Exercise details: When you reach the line with "Instruction: Click the" in the records below, begin transcribing exactly and continue up to and including the line with "Given: Open more", leaving out every picture.

Screenshot grounding data:
----

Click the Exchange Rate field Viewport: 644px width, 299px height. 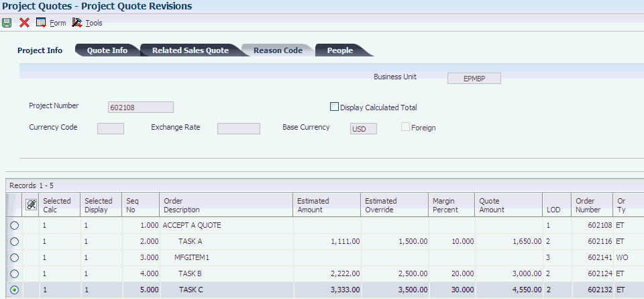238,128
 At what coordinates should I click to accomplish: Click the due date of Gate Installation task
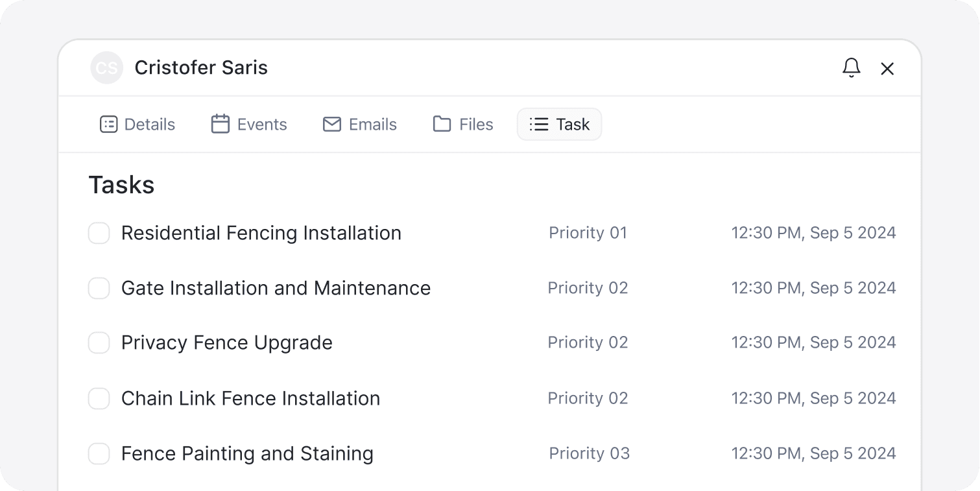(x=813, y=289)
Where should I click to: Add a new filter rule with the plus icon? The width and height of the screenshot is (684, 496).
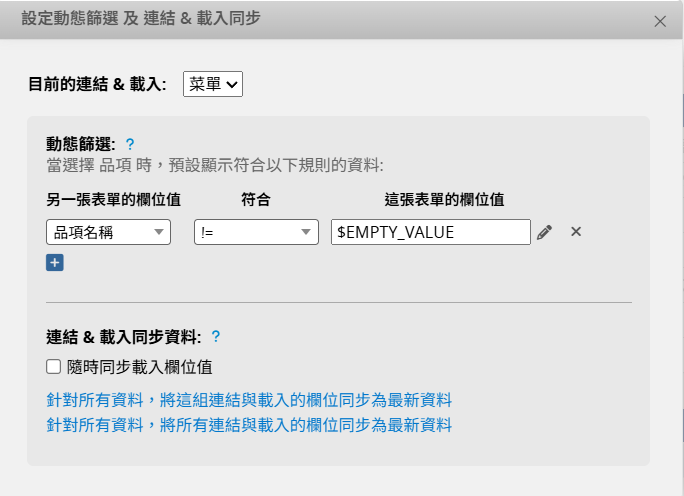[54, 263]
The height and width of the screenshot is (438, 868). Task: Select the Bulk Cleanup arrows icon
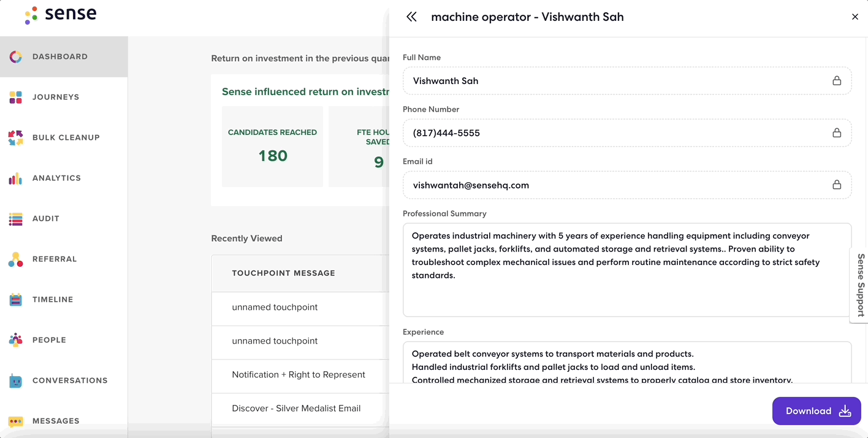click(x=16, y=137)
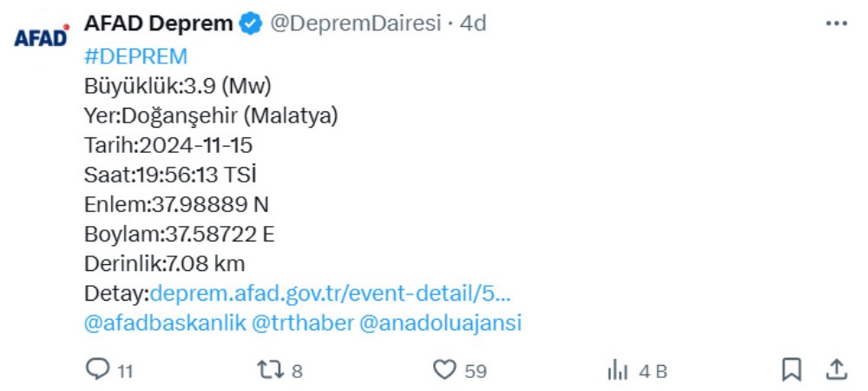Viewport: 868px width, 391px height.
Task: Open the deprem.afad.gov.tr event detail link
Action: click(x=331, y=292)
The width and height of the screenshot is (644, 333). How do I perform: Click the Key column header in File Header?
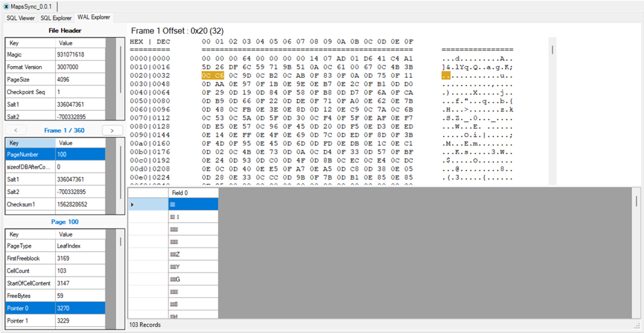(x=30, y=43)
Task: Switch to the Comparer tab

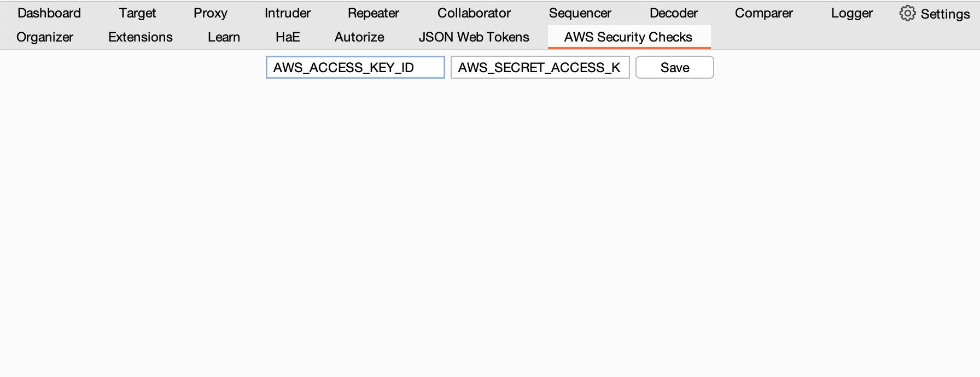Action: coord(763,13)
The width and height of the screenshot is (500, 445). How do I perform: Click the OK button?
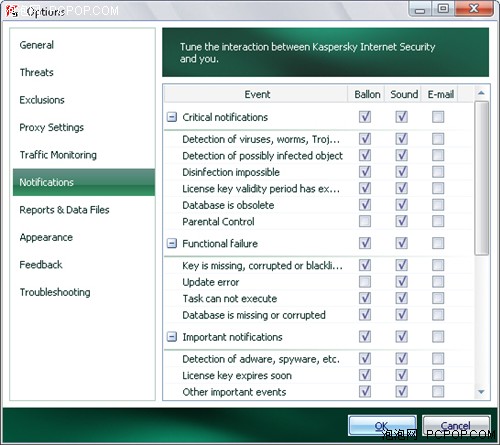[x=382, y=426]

----

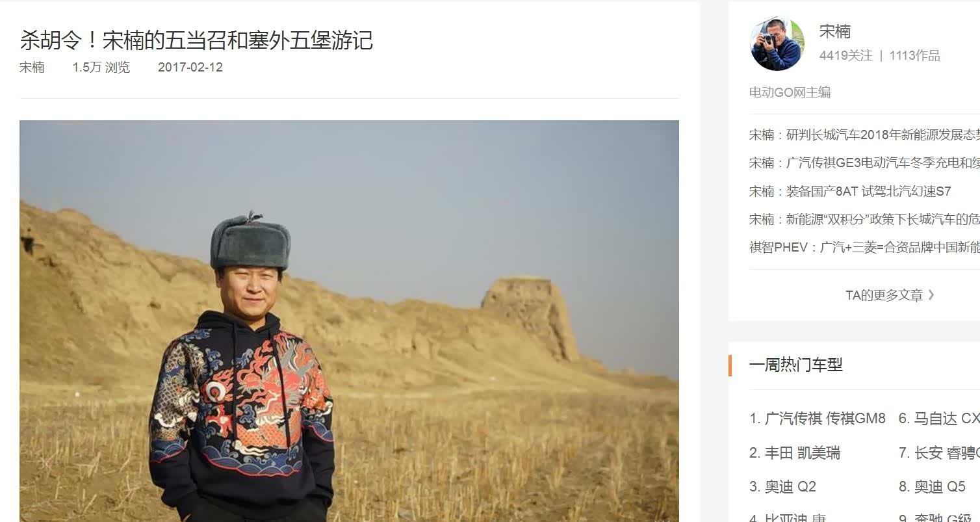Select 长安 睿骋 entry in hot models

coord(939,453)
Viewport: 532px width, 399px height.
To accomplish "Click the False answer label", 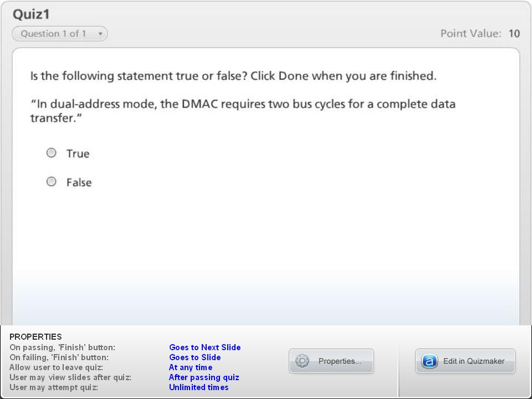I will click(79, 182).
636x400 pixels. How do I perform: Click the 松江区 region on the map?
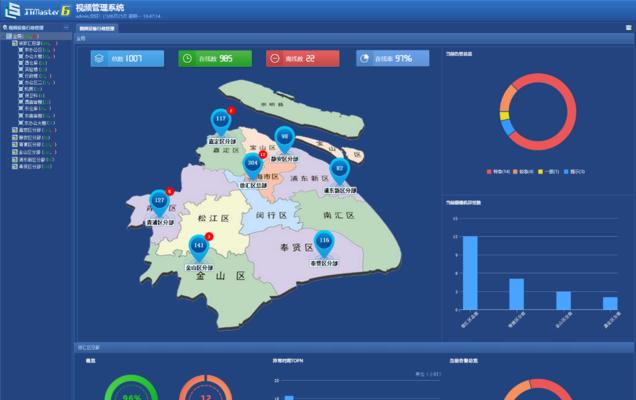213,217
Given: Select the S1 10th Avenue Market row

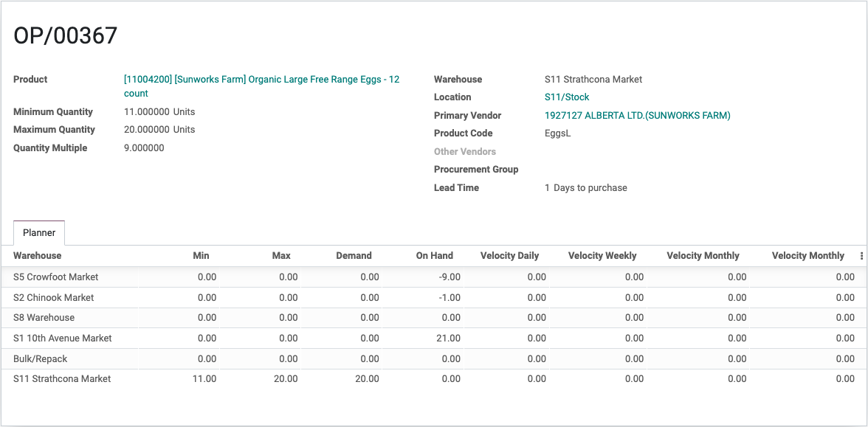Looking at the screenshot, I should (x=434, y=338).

----

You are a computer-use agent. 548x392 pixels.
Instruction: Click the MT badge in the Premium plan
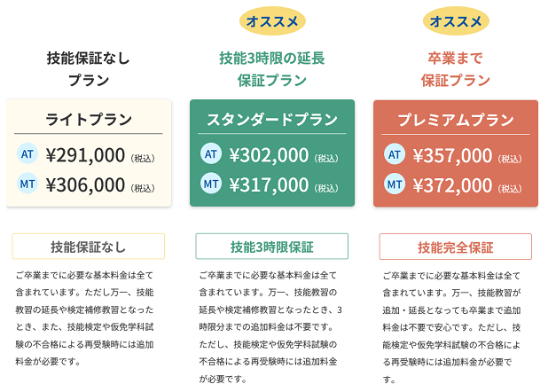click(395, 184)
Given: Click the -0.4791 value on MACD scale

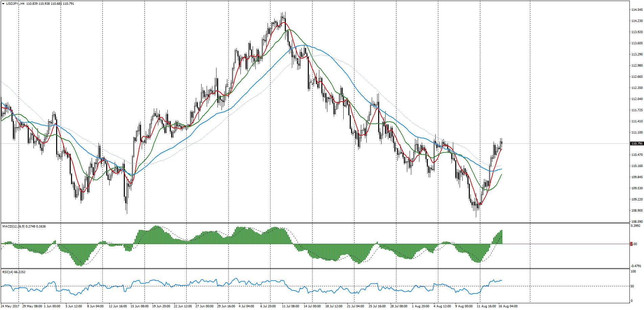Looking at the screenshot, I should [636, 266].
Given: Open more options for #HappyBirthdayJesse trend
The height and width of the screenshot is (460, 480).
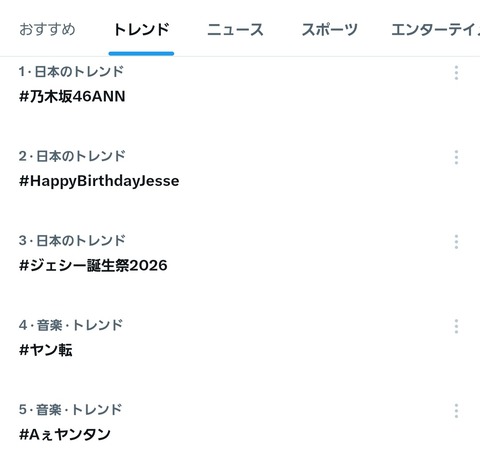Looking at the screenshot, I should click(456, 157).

----

Response:
Instruction: Click the MT badge in the Premium plan
click(395, 184)
Given: Click the -0.4791 value on MACD scale

Looking at the screenshot, I should [636, 266].
Given: Open more options for #HappyBirthdayJesse trend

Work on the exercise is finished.